Information security experts have warned that a hacked version of the red team tool Brute Ratel is being distributed on Russian-speaking and English-speaking hacker forums. If Chitan Nayak, the creator of the toolkit, used to claim that if abuse was detected, he could identify the violator and revoke the license, now this will no longer work.

In 2020, Chitan Nayak, a former red team member in Mandiant and CrowdStrike, created the BRc4 as an alternative to Cobalt Strike. The instruments turned out to be both similar and dissimilar to each other. For example, Cobalt Strike allows deploying “beacons” on compromised devices to remotely monitor the network or execute commands. In turn, Brute Ratel allows to deploy badgers to remote hosts, which are very similar to beacons in Cobalt Strike. Such badgers connect to the attacker’s control server in order to receive commands or transmit the results of already launched commands to operators.

Let me remind you that the first abuses of the Brute Ratel Command and Control Center (Brute Ratel C4 or BRc4) were discovered in the summer of 2022 and later were used by Russian hackers. Since BRc4 is largely focused on evading detection by EDR and antivirus solutions, almost all security products do not detect malware in it. Because of this feature, the researchers called the Brute Ratel “uniquely dangerous.”

Brute Ratel currently costs $2,500 per user for an annual license, and customers are required to provide a work email address and pass verification before obtaining a license. Since the verification is performed manually (although it is not known exactly how), in the summer of 2022, the question arose before the experts, how did the attackers even get a license?

Then Chitan Nayak told Bleeping Computer reporters that the license was leaked by a disgruntled employee of one of his clients. The developer assured that the payloads allow him to see who they belong to, so he was able to identify and promptly revoke the license.

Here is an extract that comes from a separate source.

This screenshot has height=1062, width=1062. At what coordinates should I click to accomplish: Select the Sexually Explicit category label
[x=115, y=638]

However, even then it was reported that the abuse of Brute Ratel was not an isolated case.

According to information security experts, the Conti ransomware operators generally acquired Brute Ratel licenses, creating special shell American companies for this purpose.

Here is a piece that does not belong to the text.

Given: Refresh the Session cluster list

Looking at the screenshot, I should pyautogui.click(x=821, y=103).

Apparently, now hackers will no longer have to resort to such tricks. The fact is that information security expert Will Thomas, known under the nickname BushidoToken, found that a hacked copy of Brute Ratel (version 1.2.2) has already been circulating among attackers on hacker forums since mid-September.

Thomas writes that this version of Brute Ratel does not require a license key to be entered at all, and does not look counterfeit to him or his colleagues at Curated Intel. According to the expert, attackers are already actively sharing screenshots with each other, which show how they are testing the toolkit.

Chitan Nyak confirmed to reporters that an unhacked version of the toolkit was previously uploaded to VirusTotal, which was then hacked by the Russian-speaking hacker group Molecules to remove the license check.

Alas, this means that in the near future more attackers will start using the Brute Ratel instead of or along with the Cobalt Strike. At the same time, Will Thomas emphasizes that the toolkit is able to generate shellcode, which is currently extremely poorly detected by security solutions.